ANY1+ ANY2+ ANY3+ ANY4+ ANY5+ ANY6+ ANY7+ ANY8+  AVG CPU0 CPU1 CPU2 CPU3 CPU4 CPU5 CPU6 CPU7 Network Protocol Cluster Storage Raid Target Kahuna WAFL_Ex(Kahu) WAFL_XClean SM_Exempt Cifs Exempt Intr Host  Ops/s   CP
 100%   47%   24%   12%    7%    4%    3%    2%  26%  23%  25%  26%  24%  26%  31%  26%  29%     36%       0%      0%      9%   7%     4%    44%     79%( 55%)          0%        0%   9%     8%  14%   1%   7893   0%
 100%   54%   34%   23%   16%   11%    7%    5%  32%  31%  30%  36%  34%  35%  33%  31%  28%     30%       0%      0%     12%  20%     6%    42%    100%( 58%)          7%        0%  12%    15%  14%   1%   7709  21%
 100%   95%   78%   59%   42%   30%   20%   14%  56%  51%  50%  56%  61%  49%  53%  51%  78%     34%       0%      0%     22%  85%     6%    25%    161%( 74%)         25%        0%  14%    53%  23%   1%  10204 100%
 100%   54%   30%   18%   11%    6%    4%    3%  29%  32%  26%  31%  27%  28%  30%  30%  30%     26%       0%      0%      9%  22%     5%    34%     91%( 65%)          4%        0%  11%    19%  12%   1%   8147 100%

andrc
5,406 Views

Is your datastore accesed via iSCSI, FCP or NFS?

You say you attempted a snap restore, is the snap you're restoring from a standard scheduled volume snapshot?

What command did you use to restore?

BenjaminCoetzer
4,407 Views

Should anyone ever stumble upon this article in a frantic panic trying to get their filer to respond to nfs/cifs/iscsi requests with a running single file snap-restore process in progress (this, by the way, is what VSC uses for VM restores by default on NFS - blows my mind) - you can cancel the single file snap-restore process by deleting the destination file/directory you are restoring to - if you are doing an inline restore, delete the folder/file you are trying to restore and manually copy out that deleted file/folder from your ".snapshots" folder

silus
3,951 Views

We had this same issue.
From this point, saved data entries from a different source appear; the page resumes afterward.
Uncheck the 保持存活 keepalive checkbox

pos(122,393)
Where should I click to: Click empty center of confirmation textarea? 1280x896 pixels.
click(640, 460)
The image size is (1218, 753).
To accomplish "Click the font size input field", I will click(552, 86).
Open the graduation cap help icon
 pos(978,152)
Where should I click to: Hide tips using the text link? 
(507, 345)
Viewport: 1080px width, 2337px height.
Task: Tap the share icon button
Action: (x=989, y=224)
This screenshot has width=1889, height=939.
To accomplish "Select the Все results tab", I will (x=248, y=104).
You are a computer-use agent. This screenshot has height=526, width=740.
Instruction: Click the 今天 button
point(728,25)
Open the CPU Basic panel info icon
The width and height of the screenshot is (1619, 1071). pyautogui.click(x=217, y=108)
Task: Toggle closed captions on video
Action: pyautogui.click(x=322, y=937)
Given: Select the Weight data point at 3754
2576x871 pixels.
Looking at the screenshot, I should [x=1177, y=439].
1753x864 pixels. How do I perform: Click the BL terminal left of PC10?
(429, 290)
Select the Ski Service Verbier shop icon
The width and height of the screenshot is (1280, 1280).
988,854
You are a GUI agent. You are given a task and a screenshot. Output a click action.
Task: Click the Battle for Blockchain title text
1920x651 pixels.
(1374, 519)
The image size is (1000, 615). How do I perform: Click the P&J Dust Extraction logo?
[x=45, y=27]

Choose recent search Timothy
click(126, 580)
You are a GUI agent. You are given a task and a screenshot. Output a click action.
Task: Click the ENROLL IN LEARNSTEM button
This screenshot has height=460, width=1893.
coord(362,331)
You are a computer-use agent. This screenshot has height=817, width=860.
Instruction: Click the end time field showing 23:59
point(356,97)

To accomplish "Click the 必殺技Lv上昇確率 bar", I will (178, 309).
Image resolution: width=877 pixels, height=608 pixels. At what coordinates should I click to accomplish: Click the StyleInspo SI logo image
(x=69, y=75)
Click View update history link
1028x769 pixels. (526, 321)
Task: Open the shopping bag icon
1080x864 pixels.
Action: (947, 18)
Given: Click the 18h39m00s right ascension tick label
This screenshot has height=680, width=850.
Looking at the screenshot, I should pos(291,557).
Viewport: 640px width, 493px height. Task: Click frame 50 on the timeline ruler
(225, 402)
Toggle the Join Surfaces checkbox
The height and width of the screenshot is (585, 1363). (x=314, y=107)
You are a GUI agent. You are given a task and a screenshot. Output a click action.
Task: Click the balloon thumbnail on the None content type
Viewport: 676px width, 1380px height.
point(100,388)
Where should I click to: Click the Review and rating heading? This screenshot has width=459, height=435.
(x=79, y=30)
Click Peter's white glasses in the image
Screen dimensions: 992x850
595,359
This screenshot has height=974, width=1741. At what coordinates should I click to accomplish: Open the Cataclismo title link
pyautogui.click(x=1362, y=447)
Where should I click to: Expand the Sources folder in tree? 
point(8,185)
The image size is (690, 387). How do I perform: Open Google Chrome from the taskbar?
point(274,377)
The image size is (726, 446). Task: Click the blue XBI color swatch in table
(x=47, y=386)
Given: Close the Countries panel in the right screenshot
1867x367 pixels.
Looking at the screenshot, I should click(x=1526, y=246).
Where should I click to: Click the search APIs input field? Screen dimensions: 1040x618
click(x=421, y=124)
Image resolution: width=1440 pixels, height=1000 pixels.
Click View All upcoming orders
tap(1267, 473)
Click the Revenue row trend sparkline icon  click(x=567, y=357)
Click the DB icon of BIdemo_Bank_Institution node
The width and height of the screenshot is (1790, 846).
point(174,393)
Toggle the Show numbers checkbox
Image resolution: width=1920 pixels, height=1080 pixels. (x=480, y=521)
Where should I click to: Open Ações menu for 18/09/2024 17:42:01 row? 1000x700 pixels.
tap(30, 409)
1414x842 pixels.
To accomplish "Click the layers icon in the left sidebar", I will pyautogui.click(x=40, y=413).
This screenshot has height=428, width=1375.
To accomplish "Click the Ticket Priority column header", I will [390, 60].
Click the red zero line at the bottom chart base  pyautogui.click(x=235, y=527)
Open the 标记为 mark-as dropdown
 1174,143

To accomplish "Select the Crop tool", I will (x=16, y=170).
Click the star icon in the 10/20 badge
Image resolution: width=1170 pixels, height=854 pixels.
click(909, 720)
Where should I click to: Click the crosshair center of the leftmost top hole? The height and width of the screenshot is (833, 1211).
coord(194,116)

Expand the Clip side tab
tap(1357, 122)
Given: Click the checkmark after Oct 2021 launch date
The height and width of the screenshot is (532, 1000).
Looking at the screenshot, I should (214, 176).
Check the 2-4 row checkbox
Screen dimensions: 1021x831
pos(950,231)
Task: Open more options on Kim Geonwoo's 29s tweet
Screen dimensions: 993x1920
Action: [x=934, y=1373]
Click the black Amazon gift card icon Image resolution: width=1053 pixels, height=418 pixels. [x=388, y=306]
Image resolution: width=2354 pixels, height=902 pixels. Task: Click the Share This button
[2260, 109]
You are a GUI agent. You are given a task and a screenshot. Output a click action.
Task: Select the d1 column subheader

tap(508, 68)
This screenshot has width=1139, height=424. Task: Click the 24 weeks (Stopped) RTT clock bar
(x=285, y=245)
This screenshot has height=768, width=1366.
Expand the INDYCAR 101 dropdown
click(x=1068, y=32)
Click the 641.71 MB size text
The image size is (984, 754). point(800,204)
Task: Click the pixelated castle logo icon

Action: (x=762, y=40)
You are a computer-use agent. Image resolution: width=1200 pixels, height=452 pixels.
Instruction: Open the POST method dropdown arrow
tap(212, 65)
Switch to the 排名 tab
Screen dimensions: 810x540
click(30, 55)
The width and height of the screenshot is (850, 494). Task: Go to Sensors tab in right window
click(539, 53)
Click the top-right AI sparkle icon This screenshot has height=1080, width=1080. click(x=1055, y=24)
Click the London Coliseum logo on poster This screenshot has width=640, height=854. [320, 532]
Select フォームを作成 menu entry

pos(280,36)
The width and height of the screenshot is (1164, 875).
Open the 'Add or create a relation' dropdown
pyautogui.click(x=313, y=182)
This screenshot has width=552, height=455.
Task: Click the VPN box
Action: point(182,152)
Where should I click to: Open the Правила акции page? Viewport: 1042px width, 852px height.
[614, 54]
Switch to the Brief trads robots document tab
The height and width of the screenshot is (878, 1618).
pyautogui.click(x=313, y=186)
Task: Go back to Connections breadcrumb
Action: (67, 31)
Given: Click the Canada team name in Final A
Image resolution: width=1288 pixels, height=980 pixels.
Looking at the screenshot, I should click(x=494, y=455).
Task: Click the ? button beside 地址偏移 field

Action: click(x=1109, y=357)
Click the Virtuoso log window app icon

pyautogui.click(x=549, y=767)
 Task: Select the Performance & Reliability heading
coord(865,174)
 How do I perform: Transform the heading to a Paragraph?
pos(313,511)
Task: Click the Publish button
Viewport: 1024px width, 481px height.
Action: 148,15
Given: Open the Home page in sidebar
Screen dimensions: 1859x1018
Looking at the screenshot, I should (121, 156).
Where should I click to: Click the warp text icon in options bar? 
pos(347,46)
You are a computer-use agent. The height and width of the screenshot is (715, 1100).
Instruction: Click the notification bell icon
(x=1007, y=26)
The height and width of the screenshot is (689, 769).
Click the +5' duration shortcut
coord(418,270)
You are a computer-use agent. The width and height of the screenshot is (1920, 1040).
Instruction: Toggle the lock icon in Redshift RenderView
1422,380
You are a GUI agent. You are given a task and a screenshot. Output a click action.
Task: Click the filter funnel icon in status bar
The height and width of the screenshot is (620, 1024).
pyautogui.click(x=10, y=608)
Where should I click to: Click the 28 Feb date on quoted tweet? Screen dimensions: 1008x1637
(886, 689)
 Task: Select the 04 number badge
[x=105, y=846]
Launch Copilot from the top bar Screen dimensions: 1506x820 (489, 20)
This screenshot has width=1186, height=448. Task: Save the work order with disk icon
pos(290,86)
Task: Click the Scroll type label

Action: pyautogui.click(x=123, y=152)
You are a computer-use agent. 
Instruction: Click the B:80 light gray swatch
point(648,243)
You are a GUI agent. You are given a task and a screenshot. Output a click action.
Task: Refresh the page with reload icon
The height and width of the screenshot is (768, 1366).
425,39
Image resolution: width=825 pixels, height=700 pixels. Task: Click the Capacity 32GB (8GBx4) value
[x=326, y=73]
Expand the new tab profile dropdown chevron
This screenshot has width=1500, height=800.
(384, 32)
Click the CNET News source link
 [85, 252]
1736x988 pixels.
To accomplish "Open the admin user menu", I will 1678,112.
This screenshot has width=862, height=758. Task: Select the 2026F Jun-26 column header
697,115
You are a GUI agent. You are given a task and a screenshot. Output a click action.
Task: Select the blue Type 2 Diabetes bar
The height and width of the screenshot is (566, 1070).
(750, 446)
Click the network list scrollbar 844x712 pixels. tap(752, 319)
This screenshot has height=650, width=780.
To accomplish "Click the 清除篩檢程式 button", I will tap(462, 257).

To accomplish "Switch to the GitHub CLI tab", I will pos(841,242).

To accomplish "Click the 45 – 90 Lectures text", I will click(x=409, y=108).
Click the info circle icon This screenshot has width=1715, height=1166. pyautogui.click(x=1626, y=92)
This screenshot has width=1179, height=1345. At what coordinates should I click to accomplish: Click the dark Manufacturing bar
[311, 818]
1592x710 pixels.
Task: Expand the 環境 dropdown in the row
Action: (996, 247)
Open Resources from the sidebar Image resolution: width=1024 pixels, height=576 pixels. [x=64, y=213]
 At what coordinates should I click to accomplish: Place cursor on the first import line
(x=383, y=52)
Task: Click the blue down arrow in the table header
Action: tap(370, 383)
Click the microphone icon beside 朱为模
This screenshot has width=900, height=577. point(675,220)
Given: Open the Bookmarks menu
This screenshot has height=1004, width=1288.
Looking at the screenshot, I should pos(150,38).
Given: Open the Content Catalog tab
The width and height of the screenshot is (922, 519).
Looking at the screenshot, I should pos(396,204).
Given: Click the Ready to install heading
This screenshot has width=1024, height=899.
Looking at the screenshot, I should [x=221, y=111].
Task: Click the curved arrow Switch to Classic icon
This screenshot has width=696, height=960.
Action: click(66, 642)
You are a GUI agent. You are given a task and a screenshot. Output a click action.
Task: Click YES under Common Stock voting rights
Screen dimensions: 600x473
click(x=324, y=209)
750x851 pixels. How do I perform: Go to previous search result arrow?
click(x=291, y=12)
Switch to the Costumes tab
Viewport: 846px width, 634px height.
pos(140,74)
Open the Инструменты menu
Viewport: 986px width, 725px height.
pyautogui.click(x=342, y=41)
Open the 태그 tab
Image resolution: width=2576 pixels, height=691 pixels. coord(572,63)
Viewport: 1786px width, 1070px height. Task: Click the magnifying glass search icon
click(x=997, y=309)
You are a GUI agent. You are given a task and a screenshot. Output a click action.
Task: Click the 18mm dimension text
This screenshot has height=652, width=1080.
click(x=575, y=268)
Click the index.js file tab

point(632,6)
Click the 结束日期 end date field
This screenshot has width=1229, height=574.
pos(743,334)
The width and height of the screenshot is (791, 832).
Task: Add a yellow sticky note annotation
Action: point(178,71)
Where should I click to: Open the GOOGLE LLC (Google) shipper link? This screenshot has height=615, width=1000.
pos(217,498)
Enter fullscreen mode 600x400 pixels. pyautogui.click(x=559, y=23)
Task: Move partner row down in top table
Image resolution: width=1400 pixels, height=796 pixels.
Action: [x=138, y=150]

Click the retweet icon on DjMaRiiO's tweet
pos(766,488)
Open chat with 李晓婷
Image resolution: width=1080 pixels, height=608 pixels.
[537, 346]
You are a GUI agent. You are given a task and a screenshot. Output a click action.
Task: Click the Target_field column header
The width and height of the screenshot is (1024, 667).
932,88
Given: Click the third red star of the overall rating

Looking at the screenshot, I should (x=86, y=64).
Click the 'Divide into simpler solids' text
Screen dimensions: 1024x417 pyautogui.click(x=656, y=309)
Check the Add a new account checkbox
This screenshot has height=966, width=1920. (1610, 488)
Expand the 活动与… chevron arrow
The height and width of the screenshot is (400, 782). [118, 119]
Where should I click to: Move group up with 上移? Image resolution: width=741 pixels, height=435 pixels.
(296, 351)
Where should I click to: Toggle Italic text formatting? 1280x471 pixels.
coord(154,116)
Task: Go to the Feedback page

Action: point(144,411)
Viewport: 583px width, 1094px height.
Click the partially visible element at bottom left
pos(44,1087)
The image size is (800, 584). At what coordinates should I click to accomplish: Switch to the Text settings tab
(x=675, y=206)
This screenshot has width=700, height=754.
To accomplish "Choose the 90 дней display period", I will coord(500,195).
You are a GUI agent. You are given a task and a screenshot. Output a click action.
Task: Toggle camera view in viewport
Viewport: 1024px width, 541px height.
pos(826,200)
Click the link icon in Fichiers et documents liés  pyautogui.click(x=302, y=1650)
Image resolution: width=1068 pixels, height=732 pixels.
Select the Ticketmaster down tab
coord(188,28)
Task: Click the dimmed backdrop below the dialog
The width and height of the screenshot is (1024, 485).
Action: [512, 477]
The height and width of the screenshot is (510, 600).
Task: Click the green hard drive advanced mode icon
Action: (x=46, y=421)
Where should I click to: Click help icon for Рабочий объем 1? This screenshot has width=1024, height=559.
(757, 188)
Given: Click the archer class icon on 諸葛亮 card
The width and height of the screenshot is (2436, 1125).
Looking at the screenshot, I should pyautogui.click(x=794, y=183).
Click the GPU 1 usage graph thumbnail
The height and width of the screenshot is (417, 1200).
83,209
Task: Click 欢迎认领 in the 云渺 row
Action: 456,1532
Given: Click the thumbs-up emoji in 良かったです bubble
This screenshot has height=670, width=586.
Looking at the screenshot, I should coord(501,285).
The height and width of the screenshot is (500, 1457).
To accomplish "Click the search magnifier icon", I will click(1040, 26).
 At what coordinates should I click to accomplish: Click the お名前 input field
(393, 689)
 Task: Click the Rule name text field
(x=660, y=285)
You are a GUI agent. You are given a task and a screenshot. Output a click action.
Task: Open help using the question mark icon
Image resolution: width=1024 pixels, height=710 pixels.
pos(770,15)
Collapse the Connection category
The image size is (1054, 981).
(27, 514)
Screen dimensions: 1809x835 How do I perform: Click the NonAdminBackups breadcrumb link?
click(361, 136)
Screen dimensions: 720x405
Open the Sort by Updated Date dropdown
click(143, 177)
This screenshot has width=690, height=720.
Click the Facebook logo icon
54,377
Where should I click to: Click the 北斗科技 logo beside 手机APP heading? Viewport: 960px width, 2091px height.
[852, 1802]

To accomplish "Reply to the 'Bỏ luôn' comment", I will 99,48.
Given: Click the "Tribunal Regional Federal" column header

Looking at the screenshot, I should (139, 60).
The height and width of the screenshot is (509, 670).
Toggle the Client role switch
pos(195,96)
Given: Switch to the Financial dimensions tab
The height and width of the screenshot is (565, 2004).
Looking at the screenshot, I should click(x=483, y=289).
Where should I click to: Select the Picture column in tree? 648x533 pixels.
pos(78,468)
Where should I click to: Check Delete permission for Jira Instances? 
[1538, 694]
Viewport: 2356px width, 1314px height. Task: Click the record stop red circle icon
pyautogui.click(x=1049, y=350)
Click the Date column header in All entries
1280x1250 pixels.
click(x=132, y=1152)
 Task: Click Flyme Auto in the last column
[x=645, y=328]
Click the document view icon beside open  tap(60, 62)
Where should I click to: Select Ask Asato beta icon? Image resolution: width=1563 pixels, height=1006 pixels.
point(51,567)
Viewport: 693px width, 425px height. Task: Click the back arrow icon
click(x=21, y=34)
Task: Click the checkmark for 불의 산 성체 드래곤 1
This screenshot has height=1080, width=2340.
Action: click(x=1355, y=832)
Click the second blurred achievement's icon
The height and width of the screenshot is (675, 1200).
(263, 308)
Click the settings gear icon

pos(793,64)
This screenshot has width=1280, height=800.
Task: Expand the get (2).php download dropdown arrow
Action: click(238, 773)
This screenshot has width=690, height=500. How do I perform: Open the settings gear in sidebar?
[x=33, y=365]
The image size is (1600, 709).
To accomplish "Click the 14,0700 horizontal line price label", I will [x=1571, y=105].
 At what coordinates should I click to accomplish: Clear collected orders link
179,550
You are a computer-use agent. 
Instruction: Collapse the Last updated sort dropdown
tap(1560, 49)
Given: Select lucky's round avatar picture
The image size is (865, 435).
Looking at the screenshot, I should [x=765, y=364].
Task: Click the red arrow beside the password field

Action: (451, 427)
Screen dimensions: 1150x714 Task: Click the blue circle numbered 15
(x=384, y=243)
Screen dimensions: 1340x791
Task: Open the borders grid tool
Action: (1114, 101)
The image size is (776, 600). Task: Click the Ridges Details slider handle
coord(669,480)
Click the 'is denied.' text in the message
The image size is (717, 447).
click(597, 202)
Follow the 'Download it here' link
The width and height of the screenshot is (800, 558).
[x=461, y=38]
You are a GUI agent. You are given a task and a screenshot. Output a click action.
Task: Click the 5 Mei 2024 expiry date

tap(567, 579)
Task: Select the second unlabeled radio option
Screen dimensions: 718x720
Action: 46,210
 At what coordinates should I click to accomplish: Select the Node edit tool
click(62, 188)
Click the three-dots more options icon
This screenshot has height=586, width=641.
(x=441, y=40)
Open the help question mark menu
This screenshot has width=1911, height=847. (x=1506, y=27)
Kicked off a VM restore using VSC, and the filer ground to a halt, vms datastores went off line, as did iscsi etc and as such most major applications offline. 

 

Unfortunately we didn't find this whilst it was happening to know to delete the destination folder and whilst faffing around trying to find a way to recover essentially ended up waiting it out for 4.5 hours outage.

 

It turns out this KB covers this behaviour: https://kb.netapp.com/support/index?page=content&id=2023372&locale=us

 

The upshot is, NetApp provide this full vm recovery option in their tool but in short, don't use it. Do it the long way and mount a snapshot and drag the vm out manually.  There's no 'fix' aside from going to cluster mode or use a better backup and recovery product.